A court may not threaten to arrest or incarcerate a person solely because the person requests the assistance of counsel.

A court may order a defendant to pay as “court costs” the legal services provided before or after conviction if the defendant is determined to have financial resources.

If a defendant cannot afford an attorney, he is entitled to counsel no later than the end of the first working day after the date on which the court or the courts’ designee receives the defendant’s request for appointment of counsel in counties with a population of 250,000 or more.

IF DEFENDANTS ARE RELEASED:

Defendants released from custody before counsel has been appointed are entitled to counsel at the first court appearance or when judicial proceedings have been initiated, whichever comes first.
New counsel can be appointed if the defendant is subsequently charged in the case with an offense different from the offense with which the defendant was initially charged; and good cause to appoint new counsel is stated on the record.

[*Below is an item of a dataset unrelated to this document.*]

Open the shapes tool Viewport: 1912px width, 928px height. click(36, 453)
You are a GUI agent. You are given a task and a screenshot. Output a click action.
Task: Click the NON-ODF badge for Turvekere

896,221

PERSONS ARRESTED ARE ENTITLED TO SEE A MAGISTRATE WITHIN 48 HOURS:

The officer who makes the arrest must ensure that the person arrested appears before the magistrate no later than 48 hours after the arrest.

MISDEMEANORS:

A person arrested without a warrant and who is detained in jail must be released on bond in an amount not to exceed $5,000.00 no later than 24 hours after the person’s arrest if the person was arrested for a misdemeanor, and if a magistrate has not determined whether probable cause exists to believe that the person committed the offense.

FELONIES:

A person arrested without a warrant and who is detained in jail must be released on bond, in an amount not to exceed $10,000, no later than 48 hours after the person’s arrest if the person was arrested for a felony and a magistrate has not determined whether probable cause exists to believe that the person committed the offense.

If the person is unable to obtain a surety for the bond or unable to deposit money in the amount of the bond, the person must be released on personal bond.  A prosecutor may file an application for postponement for release, upon which the magistrate may postpone the release of a person but not for more than 72 hours after the person’s arrest.